EXCERPT:
↓
I will preface the rest of my response by stating that my opinion is biased because I target primarily warm water species. Again, I understand your agency should cater to the public and I also understand from experience that trout are widely popular. However, based on my fishing experience in neighboring states, it seems to me that we spend too much resource on stocking trout. My experience is that the fishing is better in Nebraska and Kansas. I understand that warmer climate is probably the main factor. But consider this: fishing licenses, vehicle passes, and camping fees in those neighboring states are lower than in Colorado. Yet, they manage to maintain facilities that are at least on par with Colorado. And their showers at camping facilities are free! I need quarters when I use Colorado shower facilities (I was very disappointed the first time I tried to use the showers only to find out that I needed quarters and didn’t have any)! I have not made an in depth inquiry into your agency’s budget but it seems to me the main difference is that Colorado spends a lot of resource on stocking trout, while those states do not spend as much resource on stocking fish. Part of it is that they don’t need to, but is trout stocking the most cost effective way to provide catchable fish?
panfishin, CO 5/15/2013 11:46:05 AM
Coyute, thanks for forwarding the report onto me...slow day at work =plenty of time to read and research :) i have gotten thru the analysis (the questions are at the very back) and the most telling information for me, and why bass and walleye dont even come close to being near the top of species targeted, is in Table 20 (pg 28) that breaks down where people fished most often. options were lakes/river @ low elevation, lake/reservoir @ in mountain, large river, small river/stream @ low elevation, small river/stream in mountain, and farm irrigation or other small ponds...45.5% said lake/reservoirs in MOUNTAINS, 21.5% said small river/stream in MOUNTAINS. thats 67% of the responses that said that they most fish places with very few opportunities for bass and walleye. after seeing that table alone its no surprise the way the results summary came out.
bass came in a distant 5th in popularity at 5.6% eyes weren't far behind in 6th at 4.12% and pike/tigers were way down at 10th at 2.50%
FXA0, CO 5/15/2013 11:55:19 AM
@ panfishin: that's good insight. My guess is that the sample population was not a representative sample (the 50/50 split for residents/nonresidents alone suggests that something is not right). It would be interesting to see why.
panfishin, CO 5/15/2013 12:02:20 PM
again i love the survey and looking at the results are pretty interesting, but receiving only 1404 valid responses to the surveys mailed out compared to the 1,060,324 total licenses sold isn't much of a snap shot if you ask me (0.132% of all licensed fisherman.)
would/could something like this type of survey be able to be done online thru their website? asking all of the guides, tackle shops, and fishing forums/sites to put a link to itcould help increase the total number of responses (especially from the fishing forums. have a spot where you punch in your license # to make sure that the tracking can be accurate and that people dont respond more than once. the downside to that would be that you would only likely capture the frequent and moderate anglers and miss the infrequent and probably most of the non-resident groups.
↑
MATERIAL SUPPLIED:
↓
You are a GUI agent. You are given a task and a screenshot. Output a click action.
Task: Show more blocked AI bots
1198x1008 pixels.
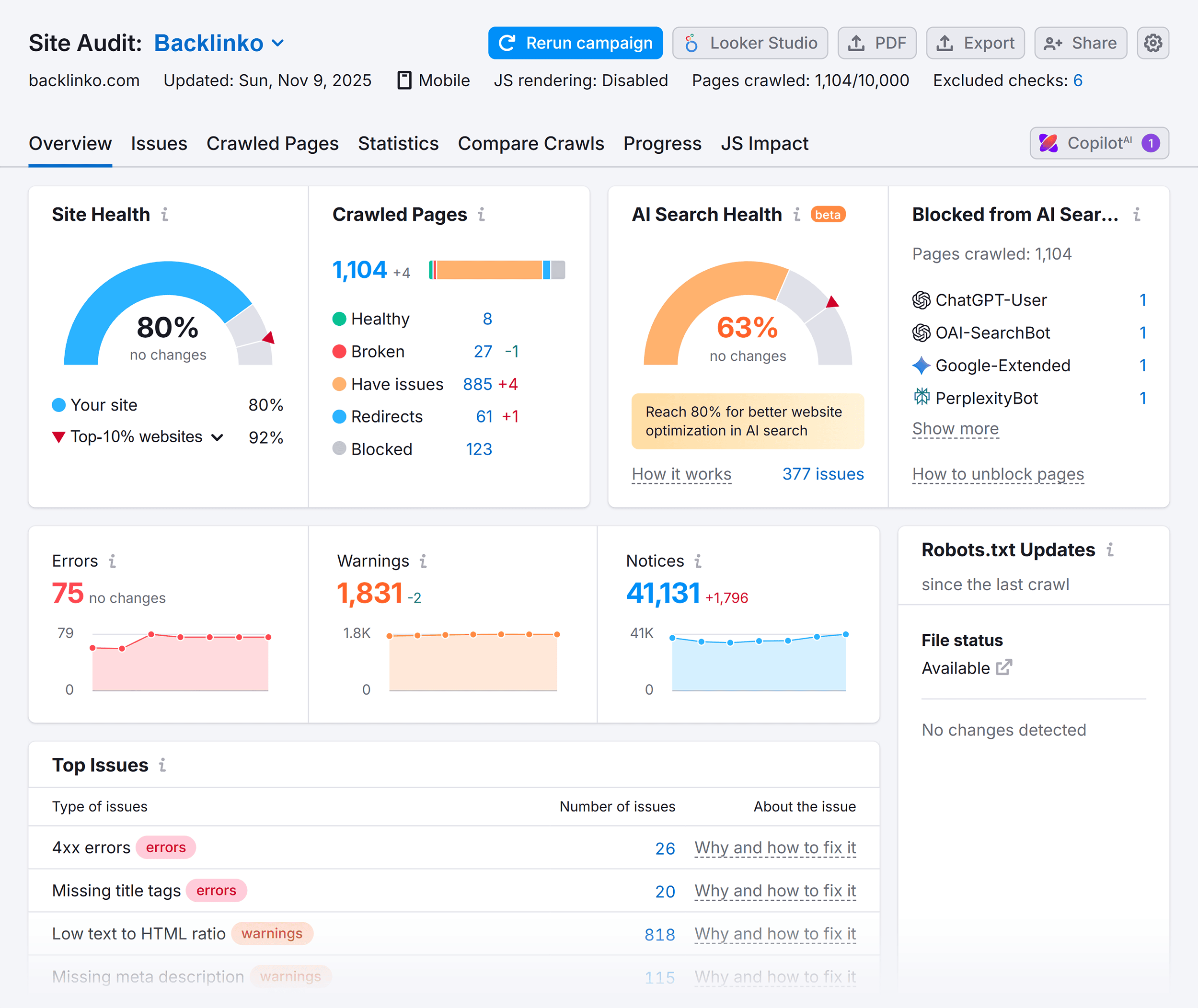pyautogui.click(x=955, y=428)
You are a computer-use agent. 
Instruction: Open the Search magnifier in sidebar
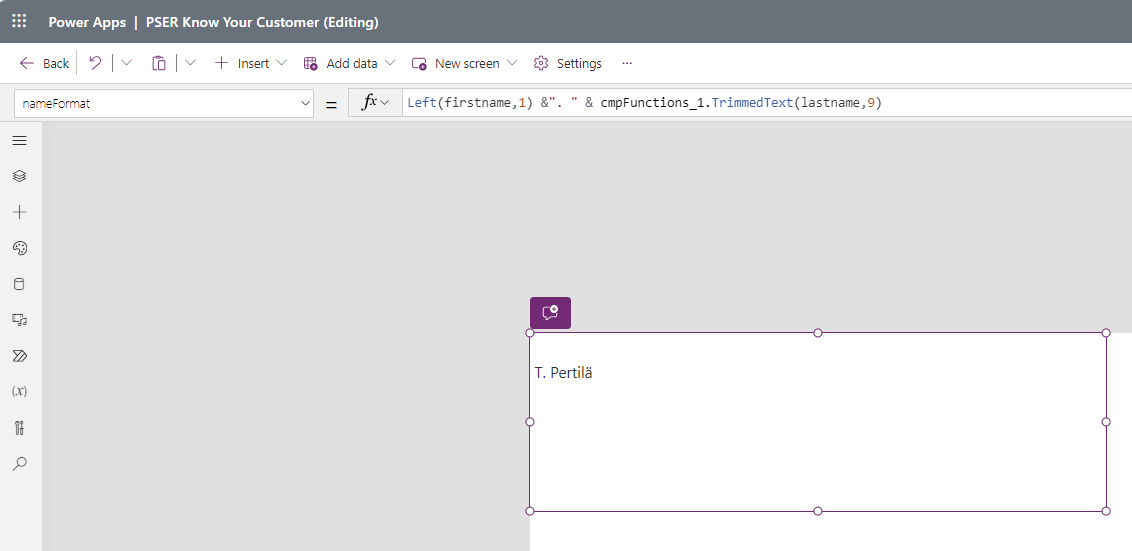coord(19,464)
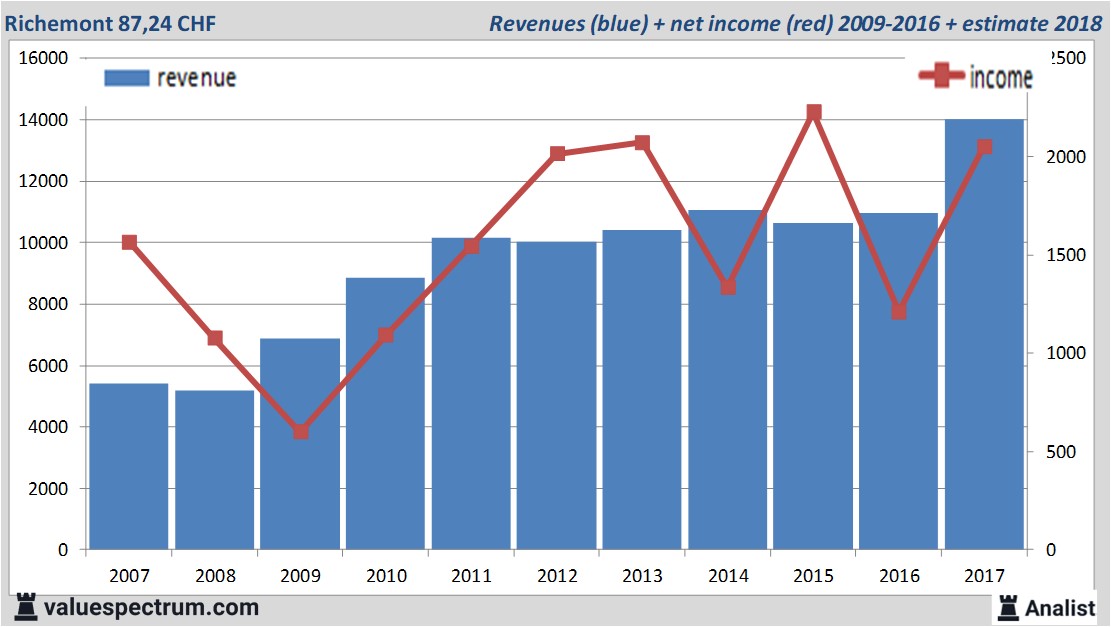
Task: Select the 2009 income data point
Action: coord(300,432)
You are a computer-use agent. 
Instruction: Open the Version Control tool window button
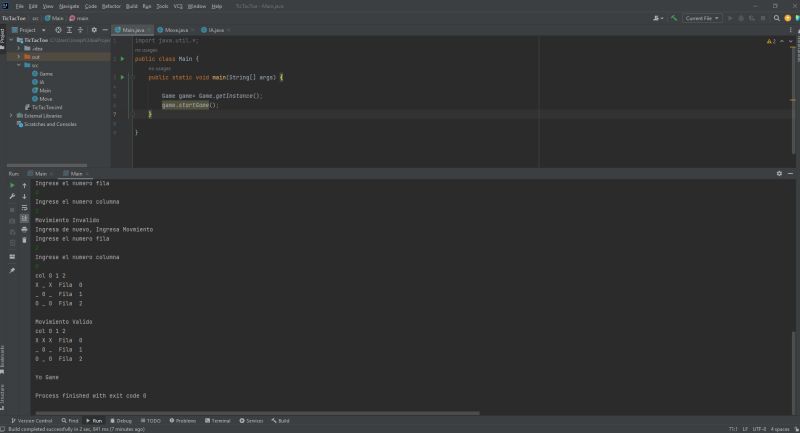coord(33,421)
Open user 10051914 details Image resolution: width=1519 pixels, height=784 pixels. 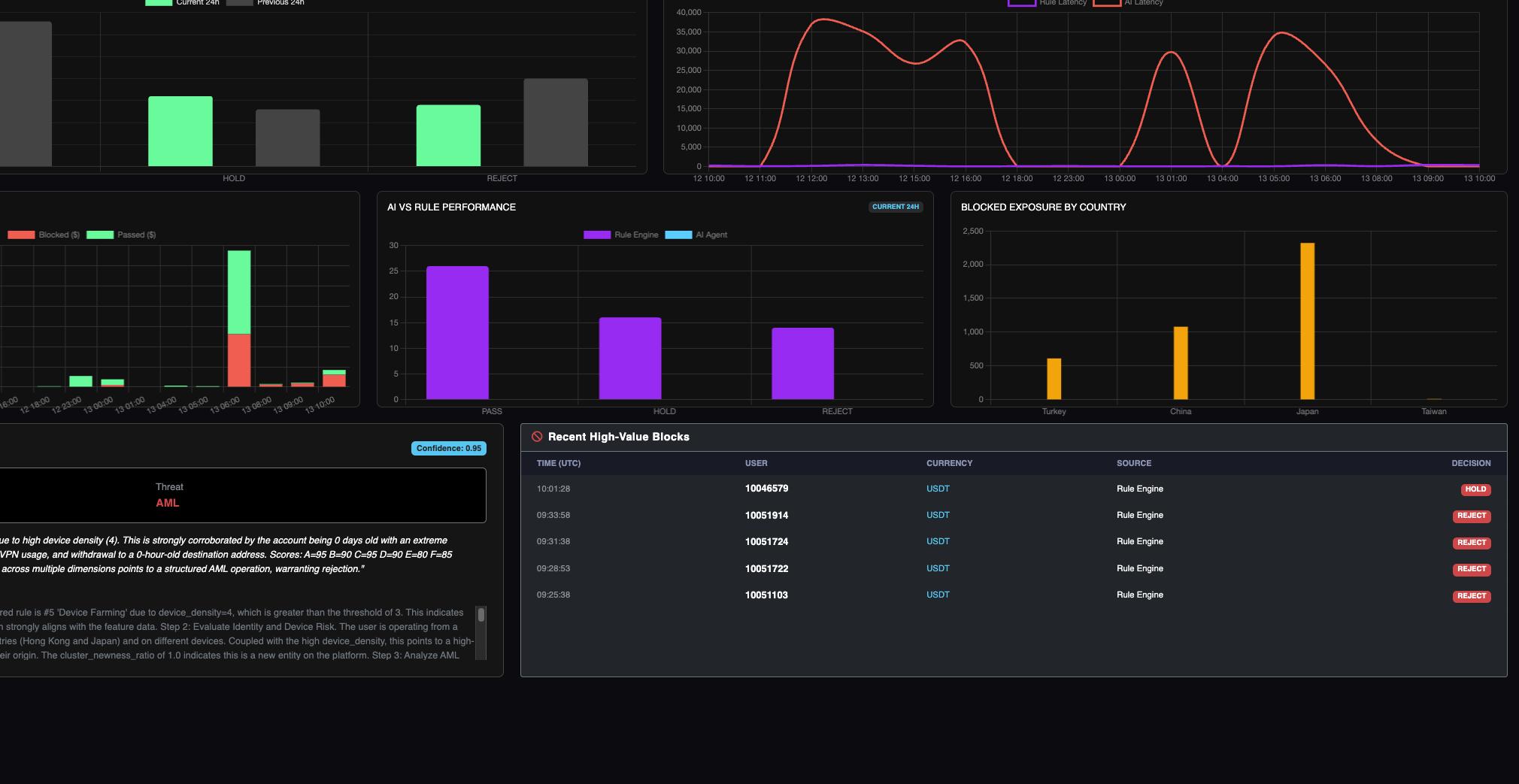(x=766, y=515)
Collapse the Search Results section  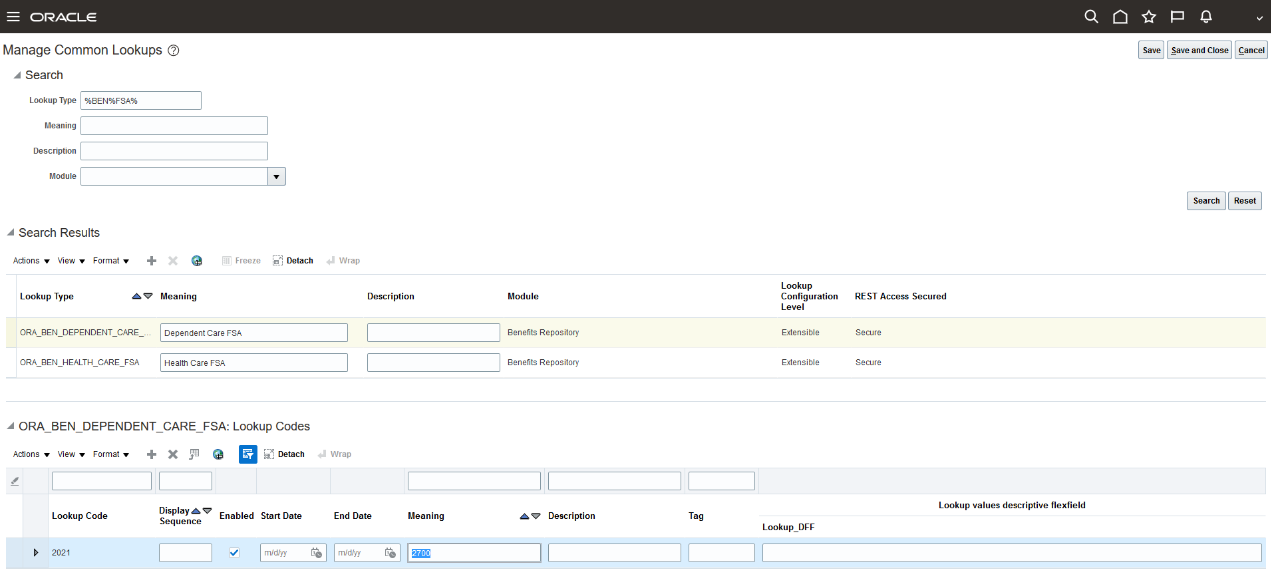tap(11, 233)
↑
TO-DO LIST:
• a. In the fishing forum excerpt, what share of respondents said they most often fished at lakes or reservoirs in the mountains?
• b. Rewrite the part of the fishing forum excerpt that opens with the words containing "panfishin, CO 5/15/2013 12:02:20" and closes with "all licensed fisherman.)", putting "usable responses" in place of "valid responses".
• c. According to the fishing forum excerpt, why do bass and walleye come nowhere near the top of the species targeted in the survey results?

OUTPUTS FOR THE TASKS:
• a. 45.5% of respondents said they most often fished at lakes or reservoirs in the mountains.

• b.
panfishin, CO 5/15/2013 12:02:20 PM
again i love the survey and looking at the results are pretty interesting, but receiving only 1404 usable responses to the surveys mailed out compared to the 1,060,324 total licenses sold isn't much of a snap shot if you ask me (0.132% of all licensed fisherman.)

• c. Table 20 shows that 45.5% of respondents fished most often at lakes or reservoirs in the mountains and 21.5% at small rivers or streams in the mountains. That means 67% of respondents mostly fish places with very few opportunities for bass and walleye.